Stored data
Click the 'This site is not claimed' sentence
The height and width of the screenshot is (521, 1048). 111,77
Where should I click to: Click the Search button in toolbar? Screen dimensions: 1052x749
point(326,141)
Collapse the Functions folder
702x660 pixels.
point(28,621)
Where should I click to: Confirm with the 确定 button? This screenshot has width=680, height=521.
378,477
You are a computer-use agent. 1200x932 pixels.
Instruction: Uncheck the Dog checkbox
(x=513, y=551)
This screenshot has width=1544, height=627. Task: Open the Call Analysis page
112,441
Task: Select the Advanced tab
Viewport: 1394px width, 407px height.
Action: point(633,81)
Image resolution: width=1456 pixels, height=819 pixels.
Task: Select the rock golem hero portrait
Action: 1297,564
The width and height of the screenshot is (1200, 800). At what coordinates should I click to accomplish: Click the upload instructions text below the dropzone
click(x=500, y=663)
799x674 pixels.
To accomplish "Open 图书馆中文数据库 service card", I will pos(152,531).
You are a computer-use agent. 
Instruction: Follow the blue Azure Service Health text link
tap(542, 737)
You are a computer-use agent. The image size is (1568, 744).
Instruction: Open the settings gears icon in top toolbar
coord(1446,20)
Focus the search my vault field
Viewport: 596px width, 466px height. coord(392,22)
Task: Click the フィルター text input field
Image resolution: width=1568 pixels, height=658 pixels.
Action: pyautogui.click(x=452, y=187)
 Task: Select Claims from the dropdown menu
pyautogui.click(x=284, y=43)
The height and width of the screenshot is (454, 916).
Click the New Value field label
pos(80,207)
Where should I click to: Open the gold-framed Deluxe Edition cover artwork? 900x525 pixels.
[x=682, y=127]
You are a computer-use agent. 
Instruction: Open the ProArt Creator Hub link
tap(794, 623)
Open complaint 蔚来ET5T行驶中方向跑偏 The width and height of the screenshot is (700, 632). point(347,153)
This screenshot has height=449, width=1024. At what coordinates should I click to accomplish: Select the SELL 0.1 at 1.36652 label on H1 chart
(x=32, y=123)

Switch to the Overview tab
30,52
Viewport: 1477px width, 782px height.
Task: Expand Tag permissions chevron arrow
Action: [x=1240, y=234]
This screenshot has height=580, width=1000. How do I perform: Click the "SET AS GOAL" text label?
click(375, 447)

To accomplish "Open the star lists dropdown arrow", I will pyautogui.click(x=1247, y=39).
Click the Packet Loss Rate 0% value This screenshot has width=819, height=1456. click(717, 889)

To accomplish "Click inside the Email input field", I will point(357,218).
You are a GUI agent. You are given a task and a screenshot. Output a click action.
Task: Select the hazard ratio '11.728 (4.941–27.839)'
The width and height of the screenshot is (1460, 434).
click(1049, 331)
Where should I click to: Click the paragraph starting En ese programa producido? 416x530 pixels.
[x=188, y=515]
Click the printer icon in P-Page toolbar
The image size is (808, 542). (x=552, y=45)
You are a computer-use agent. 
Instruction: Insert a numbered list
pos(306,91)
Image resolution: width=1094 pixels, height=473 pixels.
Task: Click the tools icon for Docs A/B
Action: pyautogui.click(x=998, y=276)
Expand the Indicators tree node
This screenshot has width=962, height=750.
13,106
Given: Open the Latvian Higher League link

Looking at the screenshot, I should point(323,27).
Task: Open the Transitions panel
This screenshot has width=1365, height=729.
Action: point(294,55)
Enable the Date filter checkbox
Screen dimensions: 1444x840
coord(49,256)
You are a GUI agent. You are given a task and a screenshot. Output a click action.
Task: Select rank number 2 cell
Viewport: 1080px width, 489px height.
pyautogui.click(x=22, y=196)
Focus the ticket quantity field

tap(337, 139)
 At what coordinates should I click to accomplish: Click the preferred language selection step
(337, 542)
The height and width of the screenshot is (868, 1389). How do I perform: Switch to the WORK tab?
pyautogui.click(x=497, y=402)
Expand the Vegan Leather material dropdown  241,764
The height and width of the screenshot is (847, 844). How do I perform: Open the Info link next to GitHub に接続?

→ How to complete this task
Look above for the line that holds "Given: Open the Latvian Higher League link", then copy it and each line after it exactly, through the last line of the data.

→ Answer to the exercise
Given: Open the Latvian Higher League link

Looking at the screenshot, I should point(323,27).
Task: Open the Transitions panel
This screenshot has width=1365, height=729.
Action: point(294,55)
Enable the Date filter checkbox
Screen dimensions: 1444x840
coord(49,256)
You are a GUI agent. You are given a task and a screenshot. Output a click action.
Task: Select rank number 2 cell
Viewport: 1080px width, 489px height.
pyautogui.click(x=22, y=196)
Focus the ticket quantity field

tap(337, 139)
 At what coordinates should I click to accomplish: Click the preferred language selection step
(337, 542)
The height and width of the screenshot is (868, 1389). How do I perform: Switch to the WORK tab?
pyautogui.click(x=497, y=402)
Expand the Vegan Leather material dropdown  241,764
The height and width of the screenshot is (847, 844). How do I perform: Open the Info link next to GitHub に接続?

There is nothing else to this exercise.